John Stephenson is a senior vice president and portfolio manager with First Asset Investment Management, Inc., where he is responsible for a wide range of equity mandates with a particular focus on energy and resource investing. Mr. Stephenson has been recognized by Brendan Wood International (BWI) as one of Canada’s 50 best portfolio managers for the past four years. He is the author of The Little Book of Commodity Investing (John Wiley & Sons, 2010), which has been translated into five languages and Shell Shocked: How Canadians Can Invest After the Collapse (John Wiley & Sons, 2009), and writes a free bi-weekly investment newsletter, Strategic Investor, which reaches a global audience of more than 225,000 (www.StephensonFiles.com). Mr. Stephenson is regularly quoted by Bloomberg News, Reuters, The Associated Press, the Wall Street Journal, and the Globe and Mail, and is a frequent guest on Bloomberg TV, CNBC, CNN, FOX Business, and Canada’s Business News Network (BNN), Sun TV, and...
First Asset Investment Management's John Stephenson thinks this country will not be able to fund its debt in the years ahead, and its demise is likely to impact all of the world's markets.
We're talking about Japan today with John Stephenson. Now John, Japan has fallen out of the news largely at the beginning of 2012, but you believe that investors should be paying attention to that market.
Absolutely. This is something that isn't on the front page of the newspaper...it's probably on the 25th page. But eventually, maybe a couple years from now, it will be front-page stuff.
The next debt crisis to envelop the world will be centered and originating in Japan. It and will make Fukushima look like absolutely nothing. It will be child's play.
Why? It's a country that desperately needs an obstetrician instead of a mortician.
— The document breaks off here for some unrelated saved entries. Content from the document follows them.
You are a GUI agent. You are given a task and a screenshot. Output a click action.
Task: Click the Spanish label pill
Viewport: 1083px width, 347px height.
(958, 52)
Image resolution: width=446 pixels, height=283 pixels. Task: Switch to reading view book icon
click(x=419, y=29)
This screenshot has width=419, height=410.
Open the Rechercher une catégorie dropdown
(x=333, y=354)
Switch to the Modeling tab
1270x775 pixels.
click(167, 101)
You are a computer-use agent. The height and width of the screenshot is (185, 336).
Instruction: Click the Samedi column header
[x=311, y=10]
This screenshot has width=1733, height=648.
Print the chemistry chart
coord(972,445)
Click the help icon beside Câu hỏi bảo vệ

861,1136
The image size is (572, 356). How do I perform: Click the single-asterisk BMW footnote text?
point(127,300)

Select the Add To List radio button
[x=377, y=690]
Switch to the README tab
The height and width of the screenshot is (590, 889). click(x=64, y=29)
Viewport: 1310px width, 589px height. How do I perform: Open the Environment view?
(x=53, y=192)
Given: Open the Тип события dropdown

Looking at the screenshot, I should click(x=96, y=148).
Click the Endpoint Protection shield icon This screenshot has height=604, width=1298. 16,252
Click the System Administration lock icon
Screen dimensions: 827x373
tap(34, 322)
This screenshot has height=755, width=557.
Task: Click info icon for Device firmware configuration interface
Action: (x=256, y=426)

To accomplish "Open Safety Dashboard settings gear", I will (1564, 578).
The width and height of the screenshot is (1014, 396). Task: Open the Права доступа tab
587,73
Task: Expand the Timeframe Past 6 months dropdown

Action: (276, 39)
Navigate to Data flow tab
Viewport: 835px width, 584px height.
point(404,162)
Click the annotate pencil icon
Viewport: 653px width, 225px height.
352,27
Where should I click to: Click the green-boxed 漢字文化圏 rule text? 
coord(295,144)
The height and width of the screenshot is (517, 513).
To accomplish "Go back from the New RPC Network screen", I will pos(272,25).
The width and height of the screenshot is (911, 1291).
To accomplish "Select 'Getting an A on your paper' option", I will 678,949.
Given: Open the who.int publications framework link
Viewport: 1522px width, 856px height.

It has the worst demographics of any country in the world. That would in itself be OK if it didn't have the worst debt problem in the world.
Right now, America has a public debt of roughly 100% of GDP. Japan is more than twice as much, 220% of GDP. Investors around the world say, "You know, it doesn't really much matter. They can keep their interest rates at rock-bottom levels because they're selling it all to their own citizens."
That would be true and would make sense if their own citizens weren't so old and if they weren't just saving right now. About 20 years ago, the average Japanese person saved 20% of what they made. Today it's 1%, because they're getting older, and they're funding their retirement.
What that implies is they may not be able, let alone willing, to buy the bonds of the Japanese government when they really need them. And a 1% move up in rates in Japan in terms of yield doubles the cost of funding that debt for the Japanese government. That's how indebted they are, and that's why it will rock the world.
What does this mean for investors, then?
It means all bets are off. It means that we're going to see markets around the world sell off, once Japan has to dramatically start ratcheting up interest rates, because they're going to have to go out to the rest of the world to fund their operations, to fund their country.
If you're the average Japanese person and you've over the last 20 years or more watched house prices slide in real terms by 70%, and the Nikkei, the main benchmark stock market, fall 80% in real terms, do you really want to take another shot in the head with government bonds? Absolutely not.
The rest of the world will be treating Japan just like they're treating Portugal, which has 12% yields on their ten-year right now. If that were to happen, that would be a debt crisis like no other. It would make Europe look like child's play.
So how does this effect the auto market in Japan?
Well, this is a big deal. Right now, 50% of all Japanese cars, whether they be Toyota (TM) or Nissan (NSANF), are produced outside of the country. It's on its way to 85% to 90%, because the one area that the government is trying in Japan to raise revenue through is the corporate sector.
The companies themselves are very sclerotic. They have a lot of people that are kept on lifetime employment. You can hardly find a single Japanese company that is run by a foreigner. It's a jobs for life system. All of this needs to change in a more competitive world.
So, ultimately, your best bet will not be investing in Toyota or Japanese car companies. It's probably good news for Americans, Chinese auto companies, the Germans, but it's very bad news overall for the Japanese car industry.